* [Qué se pide] Encuentra en los datos siguientes cada línea que contenga la palabra "Select" y cópiala. Se distinguen mayúsculas y minúsculas.

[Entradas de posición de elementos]
-------

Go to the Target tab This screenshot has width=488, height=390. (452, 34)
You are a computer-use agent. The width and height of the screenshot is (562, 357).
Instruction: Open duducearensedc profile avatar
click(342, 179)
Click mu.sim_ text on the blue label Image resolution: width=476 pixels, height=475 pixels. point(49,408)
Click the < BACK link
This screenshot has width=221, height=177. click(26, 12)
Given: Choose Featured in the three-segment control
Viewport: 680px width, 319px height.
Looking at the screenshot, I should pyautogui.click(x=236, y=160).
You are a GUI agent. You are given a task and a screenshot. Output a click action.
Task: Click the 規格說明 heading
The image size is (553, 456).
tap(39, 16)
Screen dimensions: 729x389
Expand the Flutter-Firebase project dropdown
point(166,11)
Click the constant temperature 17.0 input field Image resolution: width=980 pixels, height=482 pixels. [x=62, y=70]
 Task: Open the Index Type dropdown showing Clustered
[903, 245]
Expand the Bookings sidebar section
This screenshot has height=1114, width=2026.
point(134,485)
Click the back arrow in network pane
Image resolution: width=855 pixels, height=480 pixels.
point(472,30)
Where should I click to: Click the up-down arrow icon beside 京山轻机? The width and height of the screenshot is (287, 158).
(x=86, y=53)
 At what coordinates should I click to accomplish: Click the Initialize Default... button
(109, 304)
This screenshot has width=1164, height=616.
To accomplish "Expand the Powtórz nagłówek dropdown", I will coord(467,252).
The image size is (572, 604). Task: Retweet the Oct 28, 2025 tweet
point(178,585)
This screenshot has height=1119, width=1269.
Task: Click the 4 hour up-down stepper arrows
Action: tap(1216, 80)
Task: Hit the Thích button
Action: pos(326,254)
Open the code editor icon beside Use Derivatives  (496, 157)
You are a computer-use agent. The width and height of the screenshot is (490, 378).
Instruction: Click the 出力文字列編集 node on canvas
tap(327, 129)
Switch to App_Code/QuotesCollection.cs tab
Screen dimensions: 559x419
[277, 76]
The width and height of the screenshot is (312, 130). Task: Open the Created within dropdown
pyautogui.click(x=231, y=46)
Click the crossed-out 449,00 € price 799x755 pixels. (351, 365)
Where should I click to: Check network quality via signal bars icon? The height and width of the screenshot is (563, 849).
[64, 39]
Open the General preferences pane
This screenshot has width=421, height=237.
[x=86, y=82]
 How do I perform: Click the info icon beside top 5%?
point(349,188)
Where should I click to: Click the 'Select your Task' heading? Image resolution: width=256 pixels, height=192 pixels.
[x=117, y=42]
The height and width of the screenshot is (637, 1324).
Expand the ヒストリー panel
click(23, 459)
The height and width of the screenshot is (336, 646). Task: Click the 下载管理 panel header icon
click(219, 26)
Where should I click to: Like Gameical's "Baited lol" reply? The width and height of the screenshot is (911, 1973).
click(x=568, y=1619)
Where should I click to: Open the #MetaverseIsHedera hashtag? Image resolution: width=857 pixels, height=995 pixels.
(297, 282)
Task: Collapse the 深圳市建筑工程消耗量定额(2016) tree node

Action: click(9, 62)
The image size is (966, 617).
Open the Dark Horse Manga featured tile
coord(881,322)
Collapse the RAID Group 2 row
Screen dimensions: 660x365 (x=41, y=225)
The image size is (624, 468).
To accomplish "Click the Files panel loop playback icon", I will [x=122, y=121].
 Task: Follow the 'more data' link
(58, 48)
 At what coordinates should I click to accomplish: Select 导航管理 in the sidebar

-------

* [Respuesta]
Where should I click to: Click the 'Select your Task' heading? Image resolution: width=256 pixels, height=192 pixels.
 At what coordinates should I click to accomplish: Select 导航管理 in the sidebar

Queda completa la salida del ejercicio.